There are two important parts to this consent: you are signing that you understand the risks and that you cannot sue the company if adverse reactions occur.
To fully understand the risks, you would have to read the full information sheet about Fluzone or Fluzone High-Dose, which includes the data on clinical trials and deaths post-vaccination, as well as almost 30 adverse reactions (from mild to potentially life-threatening) reported post-approval of the vaccine.
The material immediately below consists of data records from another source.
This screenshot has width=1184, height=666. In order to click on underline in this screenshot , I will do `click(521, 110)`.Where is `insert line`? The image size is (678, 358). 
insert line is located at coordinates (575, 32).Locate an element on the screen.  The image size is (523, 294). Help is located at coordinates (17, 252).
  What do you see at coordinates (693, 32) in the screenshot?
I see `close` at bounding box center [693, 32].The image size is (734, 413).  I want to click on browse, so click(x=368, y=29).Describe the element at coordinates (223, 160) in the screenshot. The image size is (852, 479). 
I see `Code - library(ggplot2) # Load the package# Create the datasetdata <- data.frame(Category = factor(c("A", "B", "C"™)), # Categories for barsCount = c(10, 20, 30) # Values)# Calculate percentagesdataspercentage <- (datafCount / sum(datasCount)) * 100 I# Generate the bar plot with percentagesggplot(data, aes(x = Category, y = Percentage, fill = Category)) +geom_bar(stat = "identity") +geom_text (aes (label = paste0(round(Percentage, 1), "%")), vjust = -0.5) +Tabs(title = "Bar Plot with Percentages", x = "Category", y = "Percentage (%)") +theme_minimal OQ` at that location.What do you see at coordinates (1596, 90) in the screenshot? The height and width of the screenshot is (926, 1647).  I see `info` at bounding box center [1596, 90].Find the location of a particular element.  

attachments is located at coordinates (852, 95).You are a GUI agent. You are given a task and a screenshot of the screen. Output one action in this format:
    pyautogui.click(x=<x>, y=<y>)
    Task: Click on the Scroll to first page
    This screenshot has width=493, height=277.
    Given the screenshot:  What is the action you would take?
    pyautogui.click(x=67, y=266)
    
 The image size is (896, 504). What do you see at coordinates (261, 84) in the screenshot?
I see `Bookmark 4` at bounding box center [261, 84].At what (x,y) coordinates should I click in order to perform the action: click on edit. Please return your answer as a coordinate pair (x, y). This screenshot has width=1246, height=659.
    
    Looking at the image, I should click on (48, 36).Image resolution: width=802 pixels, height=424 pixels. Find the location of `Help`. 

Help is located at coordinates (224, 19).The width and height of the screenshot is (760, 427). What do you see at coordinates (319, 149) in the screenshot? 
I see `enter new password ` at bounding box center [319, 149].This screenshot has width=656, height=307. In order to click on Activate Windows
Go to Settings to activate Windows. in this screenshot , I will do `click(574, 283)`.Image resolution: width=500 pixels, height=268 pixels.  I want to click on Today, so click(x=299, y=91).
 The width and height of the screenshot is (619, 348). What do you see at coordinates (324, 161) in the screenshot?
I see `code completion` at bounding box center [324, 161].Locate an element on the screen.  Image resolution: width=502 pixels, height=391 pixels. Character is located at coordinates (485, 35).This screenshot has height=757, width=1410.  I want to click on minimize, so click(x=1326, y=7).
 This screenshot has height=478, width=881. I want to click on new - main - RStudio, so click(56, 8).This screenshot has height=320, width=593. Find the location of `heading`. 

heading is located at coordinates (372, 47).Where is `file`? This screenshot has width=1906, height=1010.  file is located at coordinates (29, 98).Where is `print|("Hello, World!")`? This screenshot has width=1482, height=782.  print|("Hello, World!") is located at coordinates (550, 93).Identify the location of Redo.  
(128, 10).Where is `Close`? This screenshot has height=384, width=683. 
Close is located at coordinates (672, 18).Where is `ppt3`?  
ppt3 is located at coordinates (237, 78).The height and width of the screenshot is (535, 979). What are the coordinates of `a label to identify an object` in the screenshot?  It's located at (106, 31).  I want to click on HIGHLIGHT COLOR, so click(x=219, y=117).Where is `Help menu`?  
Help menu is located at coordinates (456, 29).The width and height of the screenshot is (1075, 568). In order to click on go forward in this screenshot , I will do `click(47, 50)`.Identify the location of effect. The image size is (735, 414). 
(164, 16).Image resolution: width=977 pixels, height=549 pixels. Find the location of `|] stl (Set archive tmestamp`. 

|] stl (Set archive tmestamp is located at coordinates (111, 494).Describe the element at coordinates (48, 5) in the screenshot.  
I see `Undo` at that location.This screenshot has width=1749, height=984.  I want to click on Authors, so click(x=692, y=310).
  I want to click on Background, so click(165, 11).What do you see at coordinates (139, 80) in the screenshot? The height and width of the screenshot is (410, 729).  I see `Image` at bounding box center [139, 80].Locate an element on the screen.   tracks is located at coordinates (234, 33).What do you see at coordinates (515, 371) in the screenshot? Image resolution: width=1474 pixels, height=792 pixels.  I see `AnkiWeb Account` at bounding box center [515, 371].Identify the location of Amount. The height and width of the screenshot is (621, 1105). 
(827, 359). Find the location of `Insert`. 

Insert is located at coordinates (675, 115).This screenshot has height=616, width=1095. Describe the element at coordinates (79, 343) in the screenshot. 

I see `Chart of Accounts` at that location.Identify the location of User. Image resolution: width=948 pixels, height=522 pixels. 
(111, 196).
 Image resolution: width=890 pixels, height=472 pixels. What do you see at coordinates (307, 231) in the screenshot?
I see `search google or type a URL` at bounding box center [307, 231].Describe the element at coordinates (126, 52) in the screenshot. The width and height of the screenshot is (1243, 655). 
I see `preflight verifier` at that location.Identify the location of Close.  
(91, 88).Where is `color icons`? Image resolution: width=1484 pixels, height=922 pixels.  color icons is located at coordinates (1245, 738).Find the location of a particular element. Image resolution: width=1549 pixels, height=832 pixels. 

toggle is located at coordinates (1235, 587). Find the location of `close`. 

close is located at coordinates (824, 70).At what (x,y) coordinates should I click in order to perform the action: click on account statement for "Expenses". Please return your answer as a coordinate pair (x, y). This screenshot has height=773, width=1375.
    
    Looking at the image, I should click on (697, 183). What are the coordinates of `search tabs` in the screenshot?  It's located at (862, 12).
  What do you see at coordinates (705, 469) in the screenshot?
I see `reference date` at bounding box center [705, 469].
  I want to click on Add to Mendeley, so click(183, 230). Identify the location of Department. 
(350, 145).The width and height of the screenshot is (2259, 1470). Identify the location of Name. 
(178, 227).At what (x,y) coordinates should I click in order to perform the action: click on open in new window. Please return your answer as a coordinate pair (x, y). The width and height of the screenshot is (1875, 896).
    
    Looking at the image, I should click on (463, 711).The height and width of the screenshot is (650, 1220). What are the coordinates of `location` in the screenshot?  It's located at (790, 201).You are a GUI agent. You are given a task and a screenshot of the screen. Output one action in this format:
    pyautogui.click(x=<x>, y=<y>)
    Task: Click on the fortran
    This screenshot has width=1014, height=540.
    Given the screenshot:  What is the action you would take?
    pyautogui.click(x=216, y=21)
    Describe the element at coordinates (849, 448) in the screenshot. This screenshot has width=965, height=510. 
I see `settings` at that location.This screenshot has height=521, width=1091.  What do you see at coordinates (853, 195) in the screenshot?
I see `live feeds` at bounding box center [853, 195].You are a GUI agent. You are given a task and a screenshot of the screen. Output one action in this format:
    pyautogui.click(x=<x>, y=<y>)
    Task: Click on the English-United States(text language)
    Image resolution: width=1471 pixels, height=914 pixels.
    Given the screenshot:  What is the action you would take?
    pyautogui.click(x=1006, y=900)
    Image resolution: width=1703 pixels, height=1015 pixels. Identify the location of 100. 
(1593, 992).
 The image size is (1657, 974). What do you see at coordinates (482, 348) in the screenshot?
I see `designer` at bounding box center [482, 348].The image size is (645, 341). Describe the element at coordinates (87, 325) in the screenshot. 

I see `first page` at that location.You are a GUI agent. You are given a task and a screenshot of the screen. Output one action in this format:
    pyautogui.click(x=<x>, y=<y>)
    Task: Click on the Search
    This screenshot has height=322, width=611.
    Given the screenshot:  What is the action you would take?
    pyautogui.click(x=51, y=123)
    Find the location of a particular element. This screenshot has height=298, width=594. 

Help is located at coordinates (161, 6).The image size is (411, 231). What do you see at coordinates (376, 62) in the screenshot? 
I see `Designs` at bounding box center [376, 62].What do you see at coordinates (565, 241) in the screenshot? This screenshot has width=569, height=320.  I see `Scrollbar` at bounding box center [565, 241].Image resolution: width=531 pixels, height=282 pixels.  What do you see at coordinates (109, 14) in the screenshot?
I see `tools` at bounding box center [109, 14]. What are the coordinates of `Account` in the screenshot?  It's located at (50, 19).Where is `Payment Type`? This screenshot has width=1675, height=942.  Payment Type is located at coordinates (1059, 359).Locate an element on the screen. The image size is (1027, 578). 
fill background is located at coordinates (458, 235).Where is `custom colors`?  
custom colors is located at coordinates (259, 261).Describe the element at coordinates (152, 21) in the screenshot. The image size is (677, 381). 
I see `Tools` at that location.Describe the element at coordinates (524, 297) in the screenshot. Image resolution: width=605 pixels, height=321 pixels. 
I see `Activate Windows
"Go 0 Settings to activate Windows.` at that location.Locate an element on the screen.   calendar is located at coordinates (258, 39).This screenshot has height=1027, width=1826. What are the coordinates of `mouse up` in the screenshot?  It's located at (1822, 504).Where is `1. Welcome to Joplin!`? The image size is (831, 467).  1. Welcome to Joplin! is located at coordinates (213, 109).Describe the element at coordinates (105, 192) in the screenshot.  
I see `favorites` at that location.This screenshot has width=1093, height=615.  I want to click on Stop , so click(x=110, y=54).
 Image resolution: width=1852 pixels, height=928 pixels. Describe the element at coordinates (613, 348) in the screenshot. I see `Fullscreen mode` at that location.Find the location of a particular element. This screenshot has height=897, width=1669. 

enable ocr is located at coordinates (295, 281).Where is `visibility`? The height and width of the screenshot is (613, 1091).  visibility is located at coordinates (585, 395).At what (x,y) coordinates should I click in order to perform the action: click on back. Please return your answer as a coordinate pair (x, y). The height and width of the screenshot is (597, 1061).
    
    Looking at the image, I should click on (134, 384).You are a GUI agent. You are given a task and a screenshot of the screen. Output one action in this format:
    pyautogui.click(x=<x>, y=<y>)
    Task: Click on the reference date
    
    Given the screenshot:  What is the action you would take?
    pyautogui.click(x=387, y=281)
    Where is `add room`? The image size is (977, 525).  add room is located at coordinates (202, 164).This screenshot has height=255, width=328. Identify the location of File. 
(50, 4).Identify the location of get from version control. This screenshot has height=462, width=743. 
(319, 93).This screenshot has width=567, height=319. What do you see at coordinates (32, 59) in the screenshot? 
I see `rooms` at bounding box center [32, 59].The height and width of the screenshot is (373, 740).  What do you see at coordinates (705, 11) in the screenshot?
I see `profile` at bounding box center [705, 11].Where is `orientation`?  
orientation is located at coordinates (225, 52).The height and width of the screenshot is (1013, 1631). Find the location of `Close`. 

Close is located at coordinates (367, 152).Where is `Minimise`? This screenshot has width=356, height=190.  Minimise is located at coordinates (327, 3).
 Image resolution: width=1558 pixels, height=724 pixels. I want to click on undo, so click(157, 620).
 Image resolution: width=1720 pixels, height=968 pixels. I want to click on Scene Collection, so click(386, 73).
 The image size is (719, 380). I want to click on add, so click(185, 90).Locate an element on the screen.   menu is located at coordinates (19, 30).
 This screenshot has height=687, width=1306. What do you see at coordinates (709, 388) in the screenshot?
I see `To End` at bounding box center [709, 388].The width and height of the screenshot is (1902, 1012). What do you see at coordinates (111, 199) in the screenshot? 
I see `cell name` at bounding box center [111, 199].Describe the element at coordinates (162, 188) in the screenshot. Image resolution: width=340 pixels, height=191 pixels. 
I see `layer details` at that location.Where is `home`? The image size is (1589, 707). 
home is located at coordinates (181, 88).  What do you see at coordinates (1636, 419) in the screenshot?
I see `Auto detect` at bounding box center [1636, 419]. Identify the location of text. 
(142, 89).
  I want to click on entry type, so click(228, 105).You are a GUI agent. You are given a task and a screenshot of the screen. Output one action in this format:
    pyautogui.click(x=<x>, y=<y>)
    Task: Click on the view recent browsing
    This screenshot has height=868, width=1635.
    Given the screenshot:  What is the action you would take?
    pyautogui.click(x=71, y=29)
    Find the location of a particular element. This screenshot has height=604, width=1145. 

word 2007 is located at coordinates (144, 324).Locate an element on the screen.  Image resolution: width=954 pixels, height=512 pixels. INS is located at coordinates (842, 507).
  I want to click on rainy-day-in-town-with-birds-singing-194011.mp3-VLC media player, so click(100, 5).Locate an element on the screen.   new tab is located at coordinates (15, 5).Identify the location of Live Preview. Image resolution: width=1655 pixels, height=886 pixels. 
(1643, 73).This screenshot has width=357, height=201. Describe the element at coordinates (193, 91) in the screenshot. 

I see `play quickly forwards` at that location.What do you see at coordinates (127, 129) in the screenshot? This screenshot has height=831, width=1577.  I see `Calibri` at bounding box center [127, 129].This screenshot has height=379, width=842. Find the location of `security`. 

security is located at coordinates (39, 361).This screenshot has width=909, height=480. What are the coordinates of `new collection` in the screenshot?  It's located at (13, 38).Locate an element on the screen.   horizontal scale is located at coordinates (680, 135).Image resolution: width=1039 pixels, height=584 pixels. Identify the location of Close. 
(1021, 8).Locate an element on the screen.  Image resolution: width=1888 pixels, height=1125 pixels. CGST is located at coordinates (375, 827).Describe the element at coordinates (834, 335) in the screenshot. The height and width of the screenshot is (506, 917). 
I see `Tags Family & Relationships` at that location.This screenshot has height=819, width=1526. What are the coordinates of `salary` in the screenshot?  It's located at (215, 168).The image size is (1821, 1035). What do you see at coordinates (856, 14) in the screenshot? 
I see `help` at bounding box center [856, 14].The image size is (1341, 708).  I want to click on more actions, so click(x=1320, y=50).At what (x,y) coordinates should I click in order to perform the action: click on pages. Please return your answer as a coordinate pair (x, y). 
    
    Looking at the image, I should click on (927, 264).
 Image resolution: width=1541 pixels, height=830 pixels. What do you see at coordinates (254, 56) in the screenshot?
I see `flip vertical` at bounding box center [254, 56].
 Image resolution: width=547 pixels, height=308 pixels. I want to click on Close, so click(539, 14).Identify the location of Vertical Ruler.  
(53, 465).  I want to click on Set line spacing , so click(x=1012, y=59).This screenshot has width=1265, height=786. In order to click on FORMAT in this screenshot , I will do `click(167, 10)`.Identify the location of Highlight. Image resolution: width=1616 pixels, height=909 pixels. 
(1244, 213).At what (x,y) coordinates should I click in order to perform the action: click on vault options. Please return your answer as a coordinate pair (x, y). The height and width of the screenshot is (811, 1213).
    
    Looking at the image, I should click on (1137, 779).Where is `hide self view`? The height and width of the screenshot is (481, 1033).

However, this sheet is printed for the health provider only, and they are not likely to show it to the patient (could they be hiding something)?
What does the patient receive? – An official patient information sheet that only lists pain, aches, tiredness and headache for side effects of Fluzone high-dose and tells you to ask your health provider about the rest. This is where as a patient, you have to be vigilant and ask very specific questions and do your own research.
The second part of your consent is understanding that you cannot sue the pharmacy that gave you the shot, but also it is important to know that you cannot sue the manufacturer of the vaccine as well.
Unlike suing the company that manufactured a drug that caused an adverse reaction (which is becoming a huge problem as anyone who watches late night TV has noticed), vaccine manufacturers cannot be sued. Instead, the adverse reactions can be reported to The Vaccine Adverse Event Reporting System (VAERS), and the person can apply for compensation through the National Vaccine Injury Compensation Program (VICP), which has paid out over $3 billion to vaccine injury victims since it was started in 1986 (two-thirds of applicants are denied, so the real number of victims could be far higher).
While some people were successful at proving that the vaccine caused an injury (as in the case of Bailey Banks whose MMR vaccine caused ADEM, an intense swelling in the brain), the vaccine manufacturers can never be held liable. It’s an unfortunate reality that has allowed the industry to thrive even as these “significant adverse events” (like deaths) continue to mount. Be sure to keep these points in mind before you or your loved one goes in for their next shot.
Disclaimer: This article is for informational purposes only. Consult a doctor before making any major changes to your health, diet, or medicine-related routine.